Is a pure Java web browser practical?

426    Asked by AlanTaylor in Java , Asked on Oct 13, 2022

I know that a Java web browser is possible, but is it practical? I've seen the Lobo project and must admit I am impressed, but from what I've gathered it seems that development stopped in 2009. Would a browser coded in pure Java (no WebKit java bindings of any type) be able to compete with those among the ranks of Chrome or Firefox, or would it be inherently slower, hindering the user?

Answered by Amit Sinha

The programming language is, most likely, not going to be the stumbling block. The JVM's mandatory memory management may be a disadvantage in some performance-critical parts (e.g. memory hunger; but then, Java's GC might actually be better at preventing memory leaks than anything you could roll yourself), and there are a few extra security concerns, but other than that, I see no obvious show stoppers.

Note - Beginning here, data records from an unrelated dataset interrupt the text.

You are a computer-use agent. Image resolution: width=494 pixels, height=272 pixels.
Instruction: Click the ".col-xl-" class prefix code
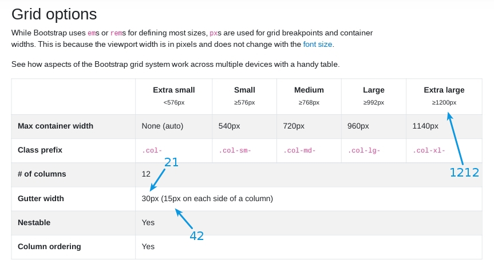pyautogui.click(x=429, y=151)
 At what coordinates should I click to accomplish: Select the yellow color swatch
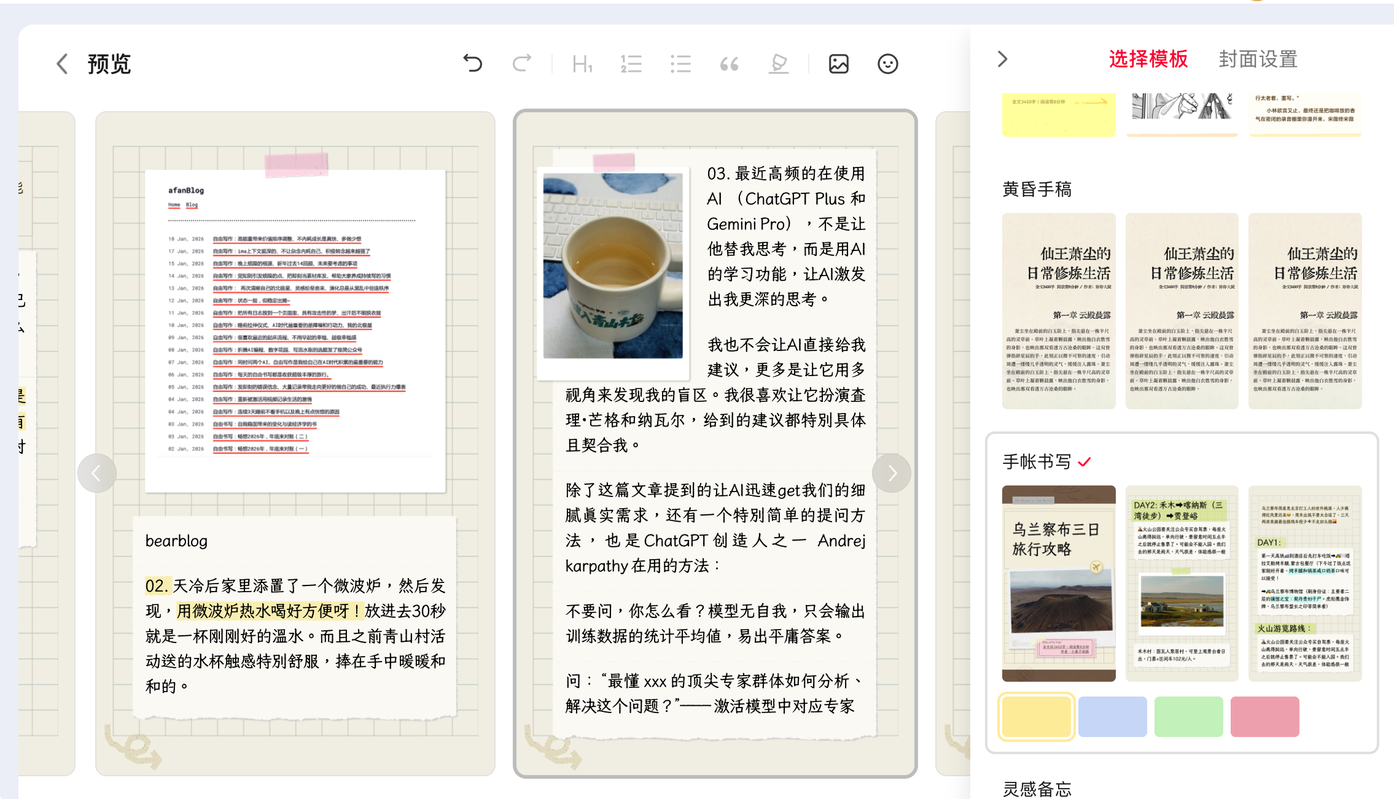coord(1036,716)
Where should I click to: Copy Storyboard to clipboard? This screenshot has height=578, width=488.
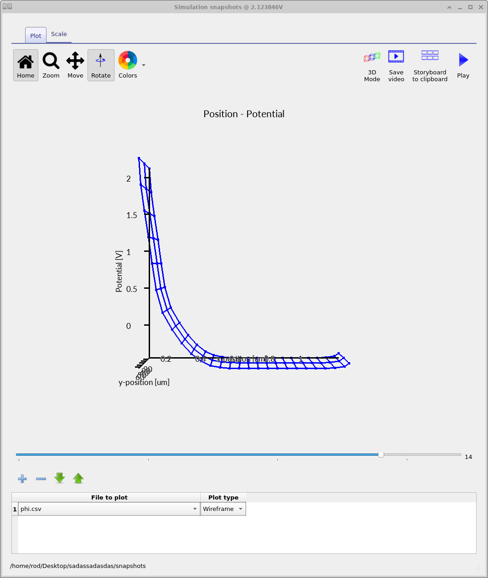coord(430,65)
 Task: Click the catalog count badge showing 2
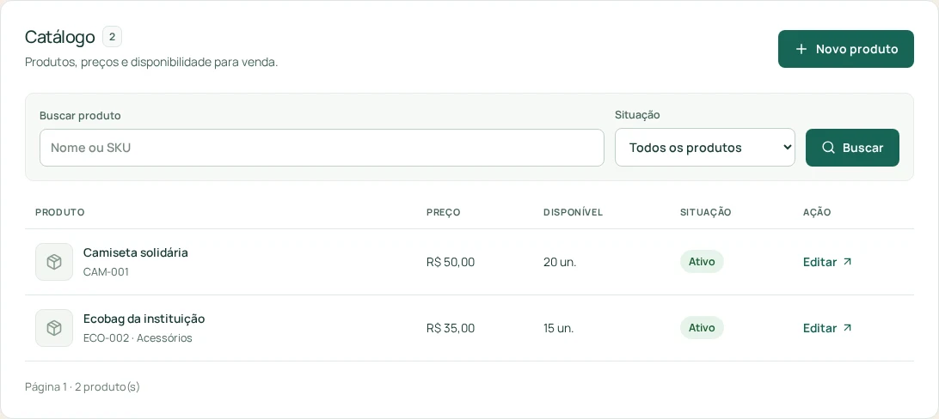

However, The Java web browser on the scale of Firefox or Chromium is a massive undertaking, and both projects have a huge body of experience behind them - Mozilla builds upon decades of browser building (and some famous failures), and Chrome/Chromium has both Google and Apple (a major force in the development of WebKit) behind it and absorbed a lot of knowledge and experience from KDE and other large rock-solid Open Source projects. Both additionally make use of dozens of battle-proven libraries, not only render engines, but all sorts of things. Vector graphics, font rendering, parsing, XML DOM Tree manipulation, networking, caching, cryptography, the list goes on and on, and you don't want to reinvent all those wheels yourself, because they are hard to do and easy to get wrong. In short, building an industry-strength web browser is pretty damn hard, and that's the reason there are only a handful of success stories in this arena. The programming language has relatively little to do with it, although C and C++ are at an advantage, both technically and socially.